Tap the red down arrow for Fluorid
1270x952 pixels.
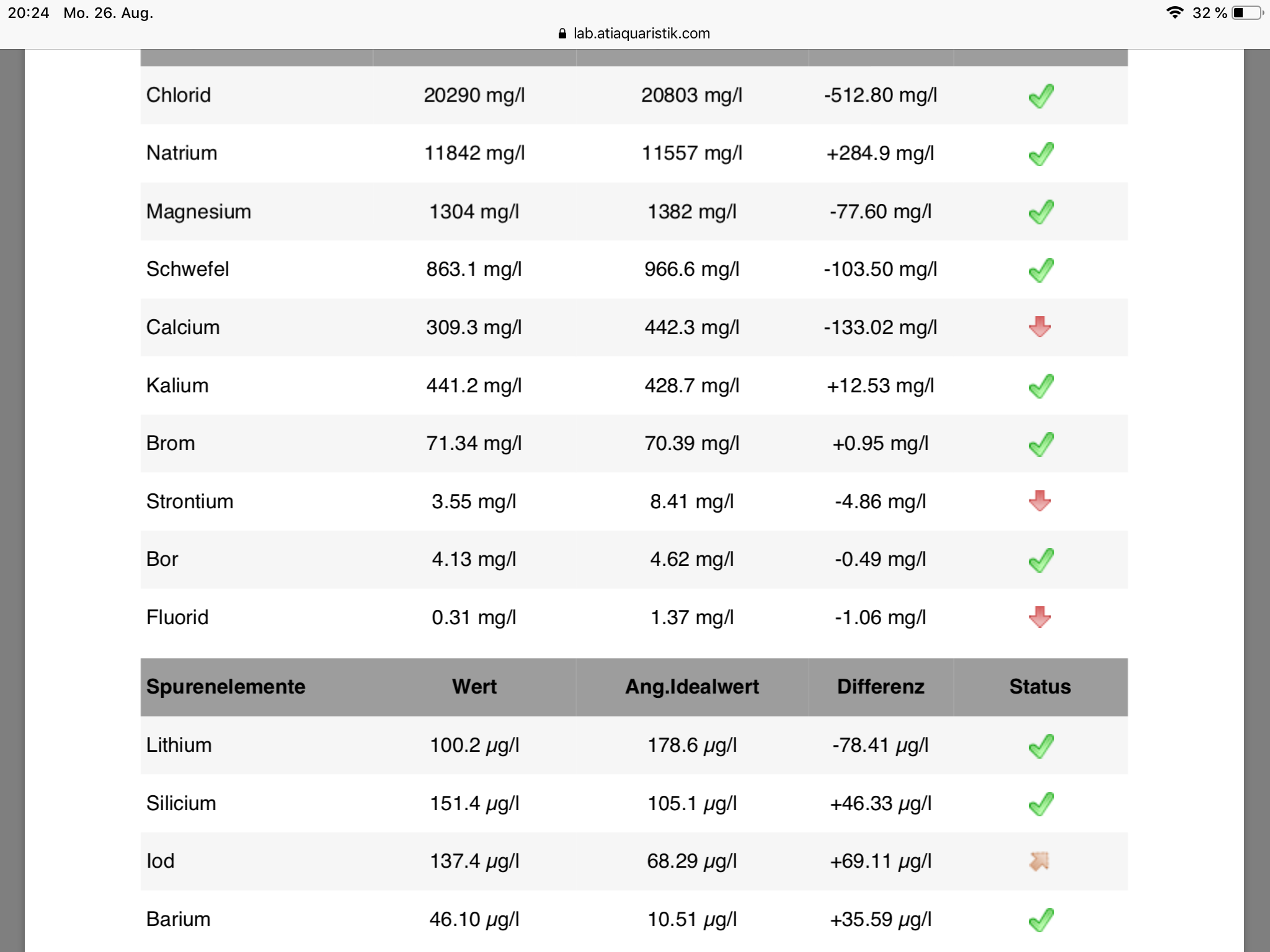click(1039, 617)
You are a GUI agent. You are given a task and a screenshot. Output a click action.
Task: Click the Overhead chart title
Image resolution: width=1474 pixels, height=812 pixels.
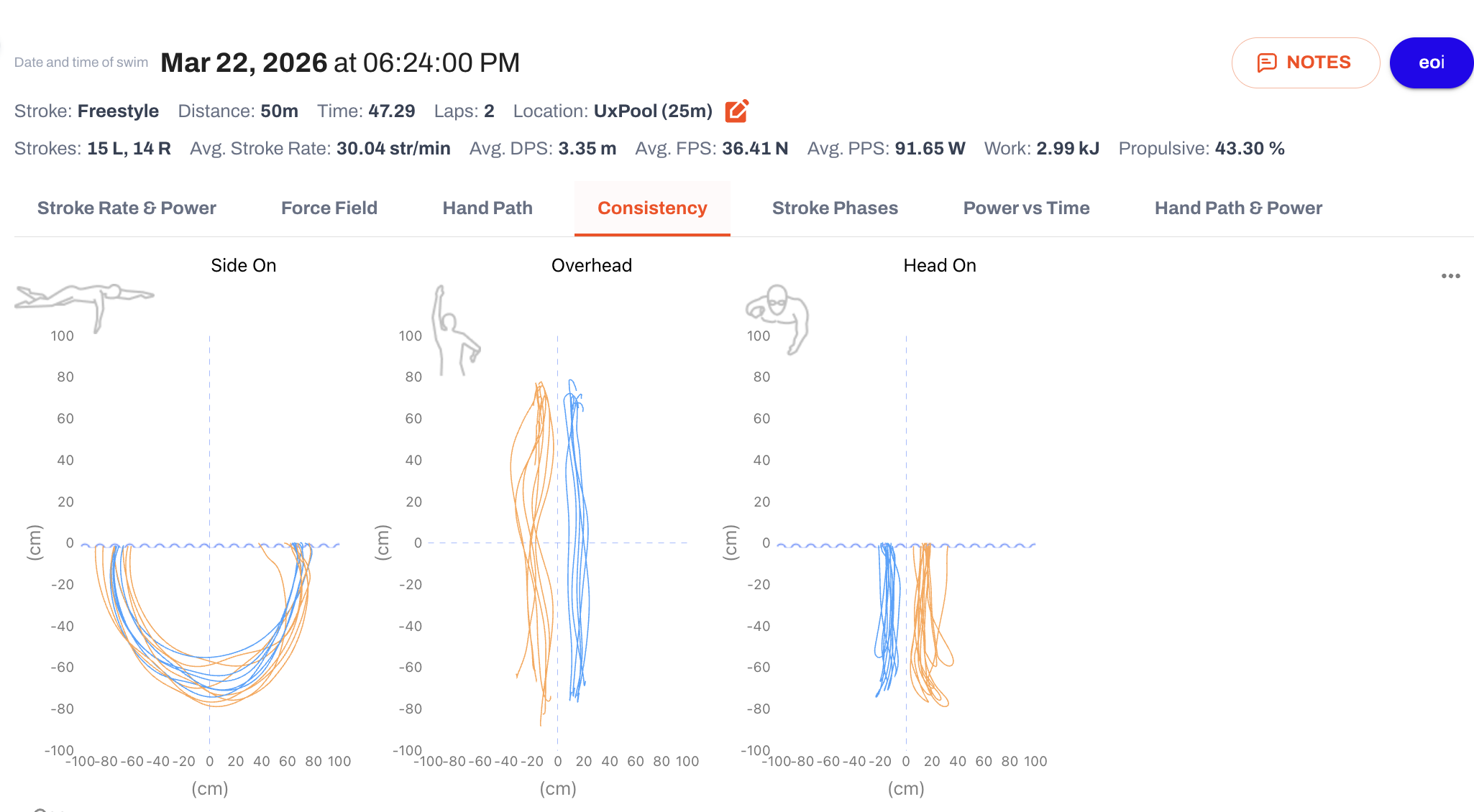[x=591, y=266]
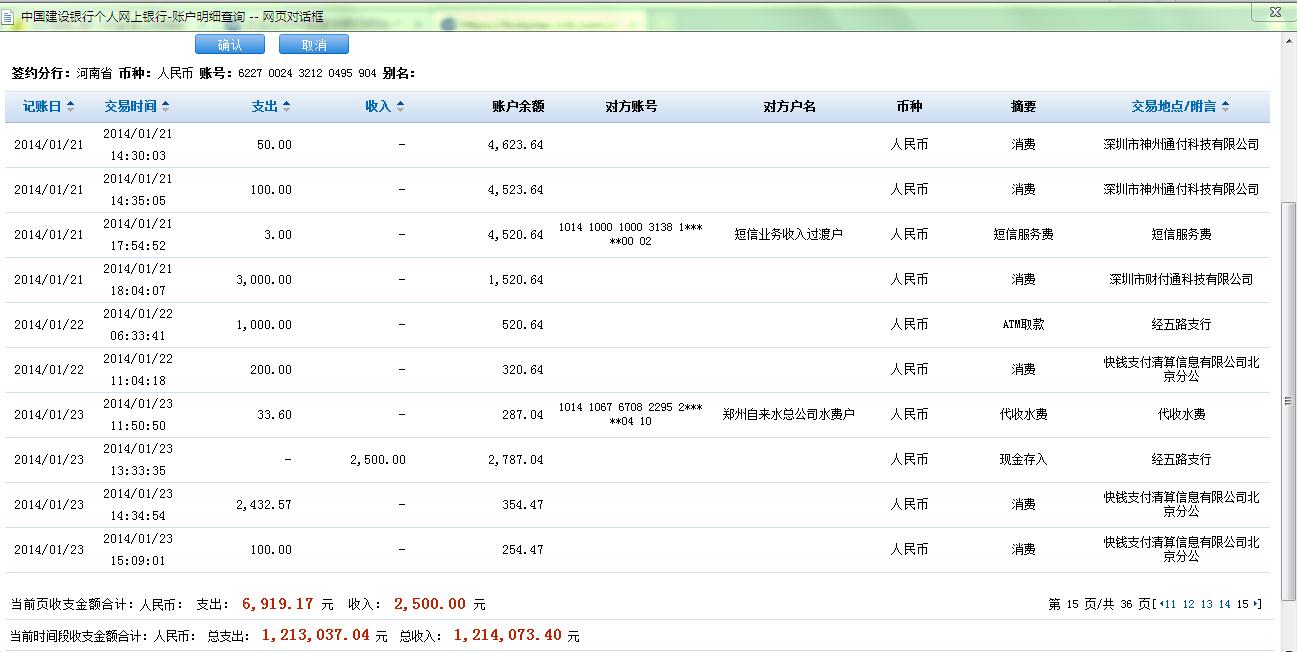Screen dimensions: 1297x652
Task: Sort by 记账日 using its sort arrows
Action: 70,107
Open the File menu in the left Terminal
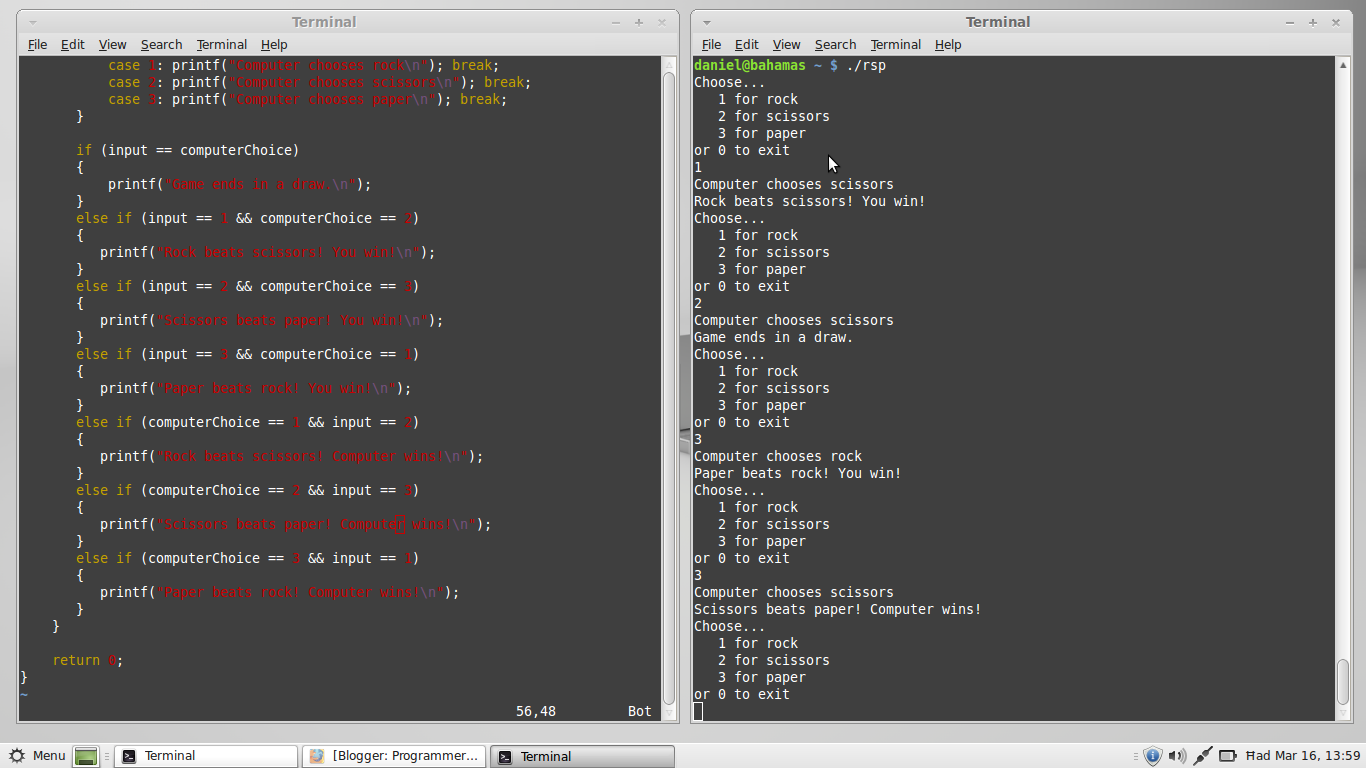The image size is (1366, 768). pyautogui.click(x=36, y=44)
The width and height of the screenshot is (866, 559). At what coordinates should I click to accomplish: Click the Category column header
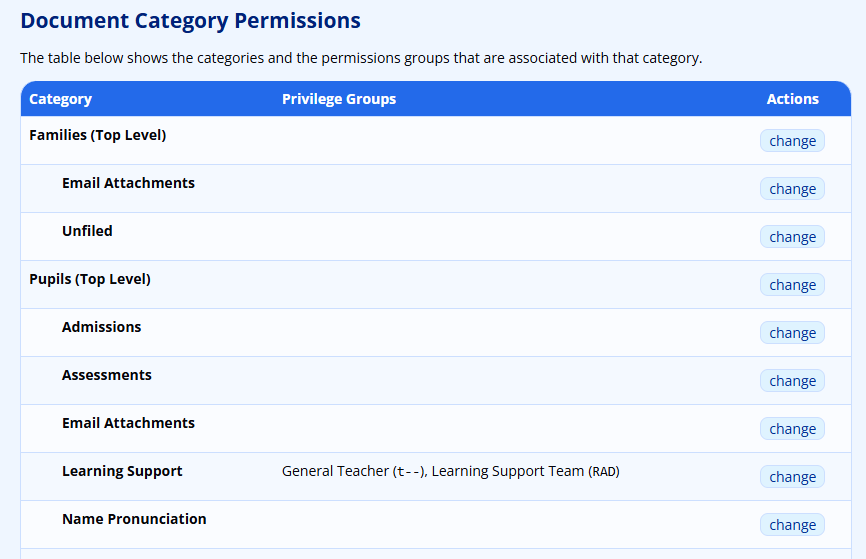61,99
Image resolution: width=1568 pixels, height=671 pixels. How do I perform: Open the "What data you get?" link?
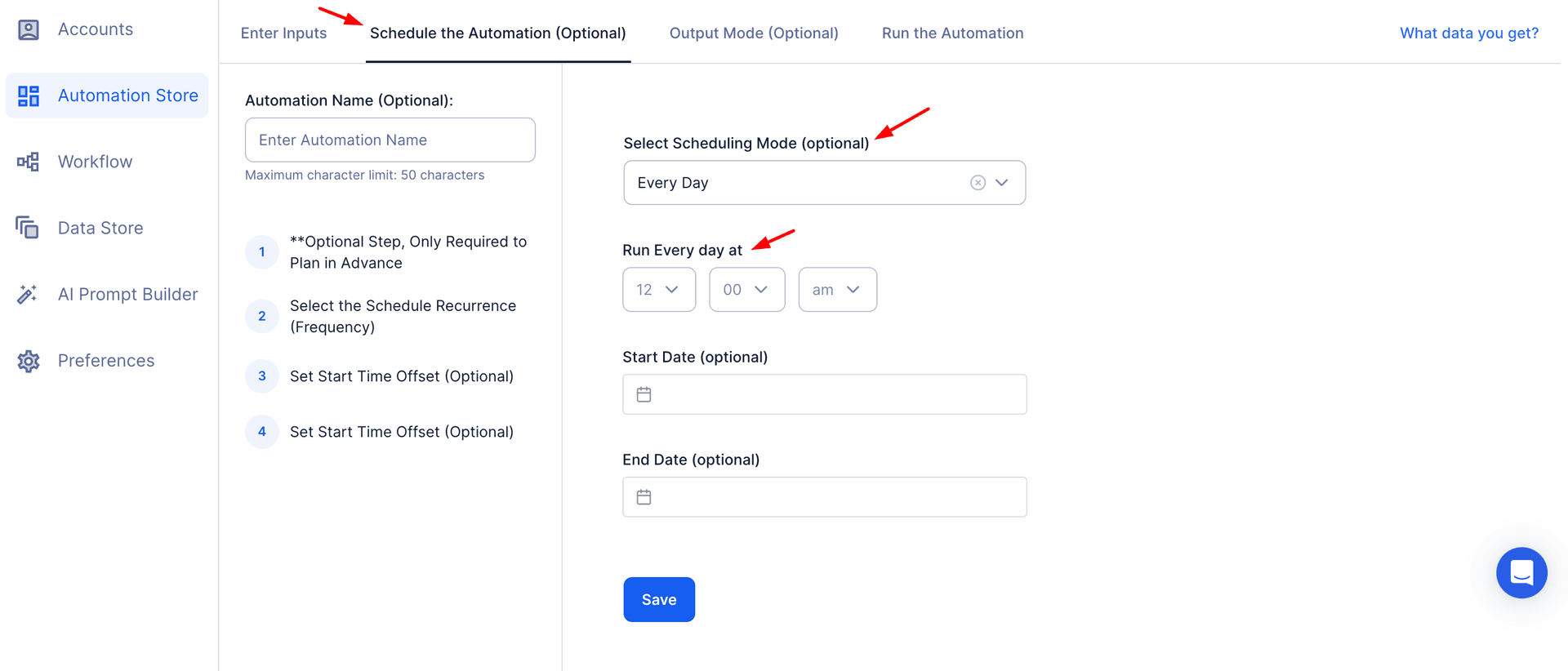click(1468, 33)
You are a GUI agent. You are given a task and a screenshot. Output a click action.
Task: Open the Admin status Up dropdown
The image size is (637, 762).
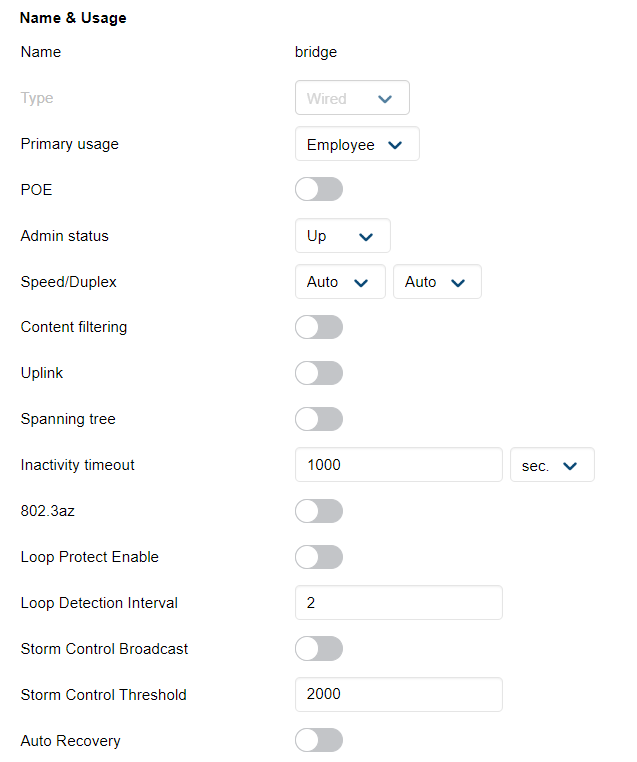(x=342, y=236)
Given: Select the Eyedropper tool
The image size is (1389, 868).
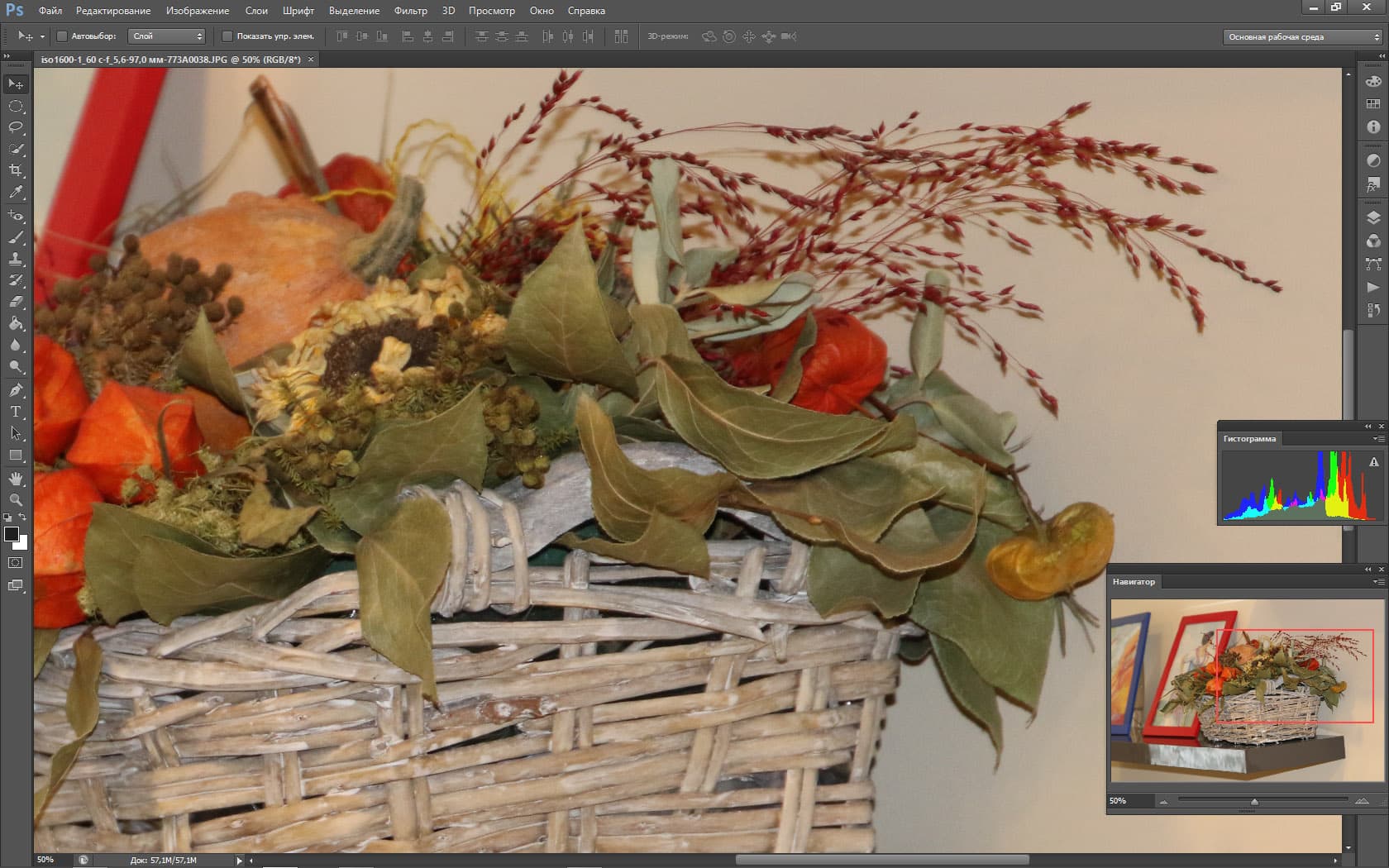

Problem statement => Set down the records in full and exactly. Do not carry over any image.

Answer section =>
Tap the red down arrow for Fluorid
1270x952 pixels.
click(1039, 617)
You are a GUI agent. You are given a task and a screenshot. Output a click action.
Task: Click the Overhead chart title
Image resolution: width=1474 pixels, height=812 pixels.
[x=591, y=266]
Screen dimensions: 1297x652
Task: Sort by 记账日 using its sort arrows
Action: 70,107
Open the File menu in the left Terminal
The image size is (1366, 768). pyautogui.click(x=36, y=44)
The width and height of the screenshot is (866, 559). At what coordinates should I click to accomplish: Click the Category column header
61,99
Image resolution: width=1568 pixels, height=671 pixels. How do I perform: Open the "What data you get?" link?
click(1468, 33)
You are a GUI agent. You are given a task and a screenshot. Output a click action.
Task: Open the Admin status Up dropdown
The image size is (637, 762).
(x=342, y=236)
Given: Select the Eyedropper tool
The image size is (1389, 868).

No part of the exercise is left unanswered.